A plus for Dafny versus something like TLA+, is that it is an actual programming language, so there is some guarantee that the proofs have been properly translated to executable code, and that further changes still map to the proofs.
Currently it has translation backends for C#, Java, JavaScript, Go and Python.
Comparison with TLA+ doesn't make any sense as TLA+ implements a very different sort of logic, but the property that it is a real programming language is shared by virtually everything in this space.
Lean/Adga are real programming languages, while Coq (Rocq), F*, ATS, Isabelle/HOL all extract to various other programming languages.
Frankly, it's TLA+ that is the odd one here.
pjmlp · 4h ago
Agreed, my remark was more coming from the point of view that I don't get why TLA+ keeps being talked about, when there is such an impedance mismatch between the math model proving the logic, and the actual implementation, where even the language semantics might play a role that wasn't clearly mapped on TLA+ model.
steego · 2h ago
Isn't TLA+ is more like Alloy insofar as they're thinking tools optimized for the design phase?
I'm more familiar with Alloy, which is a great tool for exploring a specification and looking for counter-examples that violate your specification.
AFAIK, none of the languages you listed above work well in conceptualization phase.
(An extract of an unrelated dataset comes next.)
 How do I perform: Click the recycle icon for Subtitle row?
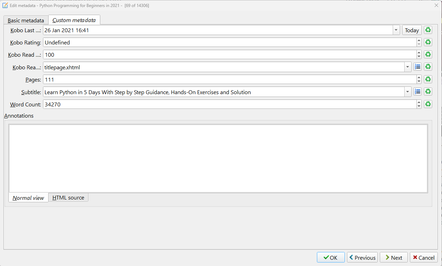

Are any of them capable of synthesizing counter-examples out of the box? (Aside: I feel like Lean's meta capabilities could be leveraged to do this.)
pjmlp · 1h ago
I only listed Dafny, although I do agree with the list on the reply to me.
Never looked into Alloy, I guess have to get an understanding of it.
How can you validate that the beautiful design phase actually maps to e.g. C code, writing data via ODBC to a SQL database, with stored procedures written in PL/SQL?
Neither the semantics of the toolchains nor the semantics of the commercial products ar part of the TLA+ model as such.
Additionally it requires someone to meticulously compare the mathematical model with the implementation code, to validate that what is written actually maps to what was designed.
Although it wouldn't work for my contrieved example, at least tools like Dafny have more viability by going through "formal model => generate library for consumption", so that we can get an automated model to code validation, without human intervention.
Jtsummers · 1h ago
> Additionally it requires someone to meticulously compare the mathematical model with the implementation code, to validate that what is written actually maps to what was designed.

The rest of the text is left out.